WHAT YOU NEED TO DO
Return every line of the material below unchanged, keeping the original order and spacing.

Entries taken from a collection:
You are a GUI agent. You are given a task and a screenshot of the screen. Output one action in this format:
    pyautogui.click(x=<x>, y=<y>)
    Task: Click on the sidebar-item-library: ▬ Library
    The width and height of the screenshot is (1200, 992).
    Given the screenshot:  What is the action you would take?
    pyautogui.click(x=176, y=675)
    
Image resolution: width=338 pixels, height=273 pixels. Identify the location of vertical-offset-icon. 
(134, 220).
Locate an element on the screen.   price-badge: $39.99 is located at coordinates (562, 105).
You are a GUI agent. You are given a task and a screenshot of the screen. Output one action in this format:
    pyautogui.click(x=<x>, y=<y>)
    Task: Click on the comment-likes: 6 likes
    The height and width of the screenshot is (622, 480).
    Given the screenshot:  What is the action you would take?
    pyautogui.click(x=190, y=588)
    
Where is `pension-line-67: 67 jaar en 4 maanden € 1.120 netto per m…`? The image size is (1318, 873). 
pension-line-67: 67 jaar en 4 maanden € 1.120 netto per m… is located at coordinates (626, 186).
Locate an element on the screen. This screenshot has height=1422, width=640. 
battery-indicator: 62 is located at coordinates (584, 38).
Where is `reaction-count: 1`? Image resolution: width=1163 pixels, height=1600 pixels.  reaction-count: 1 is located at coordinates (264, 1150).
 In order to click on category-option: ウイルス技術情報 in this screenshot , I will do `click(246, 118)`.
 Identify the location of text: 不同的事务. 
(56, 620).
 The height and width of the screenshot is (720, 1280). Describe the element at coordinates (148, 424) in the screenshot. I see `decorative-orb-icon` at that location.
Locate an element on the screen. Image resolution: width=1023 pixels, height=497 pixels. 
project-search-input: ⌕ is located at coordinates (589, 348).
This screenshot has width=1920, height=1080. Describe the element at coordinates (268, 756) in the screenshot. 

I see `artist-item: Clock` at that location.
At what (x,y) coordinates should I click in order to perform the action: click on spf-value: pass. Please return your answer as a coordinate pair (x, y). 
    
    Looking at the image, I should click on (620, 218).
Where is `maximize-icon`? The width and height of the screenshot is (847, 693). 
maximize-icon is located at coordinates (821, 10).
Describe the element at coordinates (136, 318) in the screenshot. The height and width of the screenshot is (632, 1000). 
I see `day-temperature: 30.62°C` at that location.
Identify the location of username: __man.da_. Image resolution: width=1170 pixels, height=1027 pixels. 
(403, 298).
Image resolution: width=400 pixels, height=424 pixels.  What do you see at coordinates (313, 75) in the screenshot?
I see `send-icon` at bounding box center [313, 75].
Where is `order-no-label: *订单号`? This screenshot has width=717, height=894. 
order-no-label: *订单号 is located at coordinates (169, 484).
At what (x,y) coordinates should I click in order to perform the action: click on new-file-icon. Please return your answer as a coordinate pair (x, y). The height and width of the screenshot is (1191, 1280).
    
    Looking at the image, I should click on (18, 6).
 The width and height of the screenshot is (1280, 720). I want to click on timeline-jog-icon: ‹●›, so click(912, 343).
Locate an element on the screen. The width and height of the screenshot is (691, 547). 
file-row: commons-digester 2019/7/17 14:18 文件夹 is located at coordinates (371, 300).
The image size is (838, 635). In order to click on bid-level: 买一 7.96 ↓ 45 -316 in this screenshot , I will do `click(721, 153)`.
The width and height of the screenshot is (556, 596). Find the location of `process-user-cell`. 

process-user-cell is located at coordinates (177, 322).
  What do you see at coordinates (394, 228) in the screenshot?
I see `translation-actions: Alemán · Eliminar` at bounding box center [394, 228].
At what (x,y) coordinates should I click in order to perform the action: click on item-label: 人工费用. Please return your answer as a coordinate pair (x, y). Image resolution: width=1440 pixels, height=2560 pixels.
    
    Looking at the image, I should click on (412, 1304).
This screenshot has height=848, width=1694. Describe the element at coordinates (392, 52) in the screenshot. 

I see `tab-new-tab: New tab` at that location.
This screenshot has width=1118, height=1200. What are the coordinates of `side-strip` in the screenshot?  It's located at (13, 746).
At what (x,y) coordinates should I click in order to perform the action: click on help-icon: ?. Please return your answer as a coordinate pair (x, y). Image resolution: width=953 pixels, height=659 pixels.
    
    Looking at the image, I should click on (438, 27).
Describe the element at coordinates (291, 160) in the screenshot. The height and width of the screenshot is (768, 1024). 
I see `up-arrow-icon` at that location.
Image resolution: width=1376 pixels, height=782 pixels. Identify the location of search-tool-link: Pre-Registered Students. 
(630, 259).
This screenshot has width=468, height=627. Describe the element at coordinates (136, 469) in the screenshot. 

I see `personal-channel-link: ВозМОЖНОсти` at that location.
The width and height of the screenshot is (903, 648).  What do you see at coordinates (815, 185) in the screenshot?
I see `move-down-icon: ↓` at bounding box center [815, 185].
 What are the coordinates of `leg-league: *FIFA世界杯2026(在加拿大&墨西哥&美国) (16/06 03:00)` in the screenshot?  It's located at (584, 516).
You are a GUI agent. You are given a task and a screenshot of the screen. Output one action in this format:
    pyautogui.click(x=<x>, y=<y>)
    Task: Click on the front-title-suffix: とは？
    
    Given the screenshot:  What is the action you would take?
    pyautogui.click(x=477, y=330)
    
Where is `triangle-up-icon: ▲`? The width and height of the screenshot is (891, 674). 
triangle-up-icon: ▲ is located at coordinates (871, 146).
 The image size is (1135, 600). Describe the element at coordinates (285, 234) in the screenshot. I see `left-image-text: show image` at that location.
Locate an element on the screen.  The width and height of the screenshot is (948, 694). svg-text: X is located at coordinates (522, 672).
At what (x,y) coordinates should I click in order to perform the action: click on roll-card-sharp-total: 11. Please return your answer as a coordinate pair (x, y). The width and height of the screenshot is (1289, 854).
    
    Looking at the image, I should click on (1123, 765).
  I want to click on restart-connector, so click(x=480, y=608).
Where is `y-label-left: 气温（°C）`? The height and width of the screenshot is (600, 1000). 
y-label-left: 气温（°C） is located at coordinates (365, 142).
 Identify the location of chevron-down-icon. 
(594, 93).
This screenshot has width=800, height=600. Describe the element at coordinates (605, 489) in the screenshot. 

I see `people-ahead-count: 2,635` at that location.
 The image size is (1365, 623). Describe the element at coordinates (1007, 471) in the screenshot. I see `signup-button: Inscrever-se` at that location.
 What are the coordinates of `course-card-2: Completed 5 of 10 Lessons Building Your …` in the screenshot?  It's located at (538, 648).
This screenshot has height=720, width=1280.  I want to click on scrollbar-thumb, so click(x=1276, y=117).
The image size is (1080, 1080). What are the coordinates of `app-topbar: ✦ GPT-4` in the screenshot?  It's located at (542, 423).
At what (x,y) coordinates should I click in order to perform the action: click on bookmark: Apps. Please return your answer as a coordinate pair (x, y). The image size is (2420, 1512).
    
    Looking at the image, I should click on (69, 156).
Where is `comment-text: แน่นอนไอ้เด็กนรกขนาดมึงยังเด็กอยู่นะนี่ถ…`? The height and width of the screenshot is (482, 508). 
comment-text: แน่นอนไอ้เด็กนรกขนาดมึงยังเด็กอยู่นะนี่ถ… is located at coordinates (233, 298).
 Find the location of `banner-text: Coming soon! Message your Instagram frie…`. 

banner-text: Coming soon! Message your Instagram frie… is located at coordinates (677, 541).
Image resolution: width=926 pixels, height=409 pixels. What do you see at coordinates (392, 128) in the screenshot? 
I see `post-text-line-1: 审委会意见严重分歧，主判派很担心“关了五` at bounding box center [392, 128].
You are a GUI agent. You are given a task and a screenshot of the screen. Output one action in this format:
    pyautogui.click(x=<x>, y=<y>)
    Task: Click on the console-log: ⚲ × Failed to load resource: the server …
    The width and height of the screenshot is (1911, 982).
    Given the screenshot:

REPLY TO THE TASK
You are a GUI agent. You are given a task and a screenshot of the screen. Output one action in this format:
    pyautogui.click(x=<x>, y=<y>)
    Task: Click on the sidebar-item-library: ▬ Library
    The width and height of the screenshot is (1200, 992).
    Given the screenshot:  What is the action you would take?
    pyautogui.click(x=176, y=675)
    
Image resolution: width=338 pixels, height=273 pixels. Identify the location of vertical-offset-icon. 
(134, 220).
Locate an element on the screen.   price-badge: $39.99 is located at coordinates (562, 105).
You are a GUI agent. You are given a task and a screenshot of the screen. Output one action in this format:
    pyautogui.click(x=<x>, y=<y>)
    Task: Click on the comment-likes: 6 likes
    The height and width of the screenshot is (622, 480).
    Given the screenshot:  What is the action you would take?
    pyautogui.click(x=190, y=588)
    
Where is `pension-line-67: 67 jaar en 4 maanden € 1.120 netto per m…`? The image size is (1318, 873). 
pension-line-67: 67 jaar en 4 maanden € 1.120 netto per m… is located at coordinates (626, 186).
Locate an element on the screen. This screenshot has height=1422, width=640. 
battery-indicator: 62 is located at coordinates (584, 38).
Where is `reaction-count: 1`? Image resolution: width=1163 pixels, height=1600 pixels.  reaction-count: 1 is located at coordinates (264, 1150).
 In order to click on category-option: ウイルス技術情報 in this screenshot , I will do `click(246, 118)`.
 Identify the location of text: 不同的事务. 
(56, 620).
 The height and width of the screenshot is (720, 1280). Describe the element at coordinates (148, 424) in the screenshot. I see `decorative-orb-icon` at that location.
Locate an element on the screen. Image resolution: width=1023 pixels, height=497 pixels. 
project-search-input: ⌕ is located at coordinates (589, 348).
This screenshot has width=1920, height=1080. Describe the element at coordinates (268, 756) in the screenshot. 

I see `artist-item: Clock` at that location.
At what (x,y) coordinates should I click in order to perform the action: click on spf-value: pass. Please return your answer as a coordinate pair (x, y). 
    
    Looking at the image, I should click on (620, 218).
Where is `maximize-icon`? The width and height of the screenshot is (847, 693). 
maximize-icon is located at coordinates (821, 10).
Describe the element at coordinates (136, 318) in the screenshot. The height and width of the screenshot is (632, 1000). 
I see `day-temperature: 30.62°C` at that location.
Identify the location of username: __man.da_. Image resolution: width=1170 pixels, height=1027 pixels. 
(403, 298).
Image resolution: width=400 pixels, height=424 pixels.  What do you see at coordinates (313, 75) in the screenshot?
I see `send-icon` at bounding box center [313, 75].
Where is `order-no-label: *订单号`? This screenshot has width=717, height=894. 
order-no-label: *订单号 is located at coordinates (169, 484).
At what (x,y) coordinates should I click in order to perform the action: click on new-file-icon. Please return your answer as a coordinate pair (x, y). The height and width of the screenshot is (1191, 1280).
    
    Looking at the image, I should click on (18, 6).
 The width and height of the screenshot is (1280, 720). I want to click on timeline-jog-icon: ‹●›, so click(912, 343).
Locate an element on the screen. The width and height of the screenshot is (691, 547). 
file-row: commons-digester 2019/7/17 14:18 文件夹 is located at coordinates (371, 300).
The image size is (838, 635). In order to click on bid-level: 买一 7.96 ↓ 45 -316 in this screenshot , I will do `click(721, 153)`.
The width and height of the screenshot is (556, 596). Find the location of `process-user-cell`. 

process-user-cell is located at coordinates (177, 322).
  What do you see at coordinates (394, 228) in the screenshot?
I see `translation-actions: Alemán · Eliminar` at bounding box center [394, 228].
At what (x,y) coordinates should I click in order to perform the action: click on item-label: 人工费用. Please return your answer as a coordinate pair (x, y). Image resolution: width=1440 pixels, height=2560 pixels.
    
    Looking at the image, I should click on (412, 1304).
This screenshot has height=848, width=1694. Describe the element at coordinates (392, 52) in the screenshot. 

I see `tab-new-tab: New tab` at that location.
This screenshot has width=1118, height=1200. What are the coordinates of `side-strip` in the screenshot?  It's located at (13, 746).
At what (x,y) coordinates should I click in order to perform the action: click on help-icon: ?. Please return your answer as a coordinate pair (x, y). Image resolution: width=953 pixels, height=659 pixels.
    
    Looking at the image, I should click on (438, 27).
Describe the element at coordinates (291, 160) in the screenshot. The height and width of the screenshot is (768, 1024). 
I see `up-arrow-icon` at that location.
Image resolution: width=1376 pixels, height=782 pixels. Identify the location of search-tool-link: Pre-Registered Students. 
(630, 259).
This screenshot has width=468, height=627. Describe the element at coordinates (136, 469) in the screenshot. 

I see `personal-channel-link: ВозМОЖНОсти` at that location.
The width and height of the screenshot is (903, 648).  What do you see at coordinates (815, 185) in the screenshot?
I see `move-down-icon: ↓` at bounding box center [815, 185].
 What are the coordinates of `leg-league: *FIFA世界杯2026(在加拿大&墨西哥&美国) (16/06 03:00)` in the screenshot?  It's located at (584, 516).
You are a GUI agent. You are given a task and a screenshot of the screen. Output one action in this format:
    pyautogui.click(x=<x>, y=<y>)
    Task: Click on the front-title-suffix: とは？
    
    Given the screenshot:  What is the action you would take?
    pyautogui.click(x=477, y=330)
    
Where is `triangle-up-icon: ▲`? The width and height of the screenshot is (891, 674). 
triangle-up-icon: ▲ is located at coordinates (871, 146).
 The image size is (1135, 600). Describe the element at coordinates (285, 234) in the screenshot. I see `left-image-text: show image` at that location.
Locate an element on the screen.  The width and height of the screenshot is (948, 694). svg-text: X is located at coordinates (522, 672).
At what (x,y) coordinates should I click in order to perform the action: click on roll-card-sharp-total: 11. Please return your answer as a coordinate pair (x, y). The width and height of the screenshot is (1289, 854).
    
    Looking at the image, I should click on (1123, 765).
  I want to click on restart-connector, so click(x=480, y=608).
Where is `y-label-left: 气温（°C）`? The height and width of the screenshot is (600, 1000). 
y-label-left: 气温（°C） is located at coordinates (365, 142).
 Identify the location of chevron-down-icon. 
(594, 93).
This screenshot has width=800, height=600. Describe the element at coordinates (605, 489) in the screenshot. 

I see `people-ahead-count: 2,635` at that location.
 The image size is (1365, 623). Describe the element at coordinates (1007, 471) in the screenshot. I see `signup-button: Inscrever-se` at that location.
 What are the coordinates of `course-card-2: Completed 5 of 10 Lessons Building Your …` in the screenshot?  It's located at (538, 648).
This screenshot has height=720, width=1280.  I want to click on scrollbar-thumb, so click(x=1276, y=117).
The image size is (1080, 1080). What are the coordinates of `app-topbar: ✦ GPT-4` in the screenshot?  It's located at (542, 423).
At what (x,y) coordinates should I click in order to perform the action: click on bookmark: Apps. Please return your answer as a coordinate pair (x, y). The image size is (2420, 1512).
    
    Looking at the image, I should click on (69, 156).
Where is `comment-text: แน่นอนไอ้เด็กนรกขนาดมึงยังเด็กอยู่นะนี่ถ…`? The height and width of the screenshot is (482, 508). 
comment-text: แน่นอนไอ้เด็กนรกขนาดมึงยังเด็กอยู่นะนี่ถ… is located at coordinates (233, 298).
 Find the location of `banner-text: Coming soon! Message your Instagram frie…`. 

banner-text: Coming soon! Message your Instagram frie… is located at coordinates (677, 541).
Image resolution: width=926 pixels, height=409 pixels. What do you see at coordinates (392, 128) in the screenshot? 
I see `post-text-line-1: 审委会意见严重分歧，主判派很担心“关了五` at bounding box center [392, 128].
You are a GUI agent. You are given a task and a screenshot of the screen. Output one action in this format:
    pyautogui.click(x=<x>, y=<y>)
    Task: Click on the console-log: ⚲ × Failed to load resource: the server …
    The width and height of the screenshot is (1911, 982).
    Given the screenshot:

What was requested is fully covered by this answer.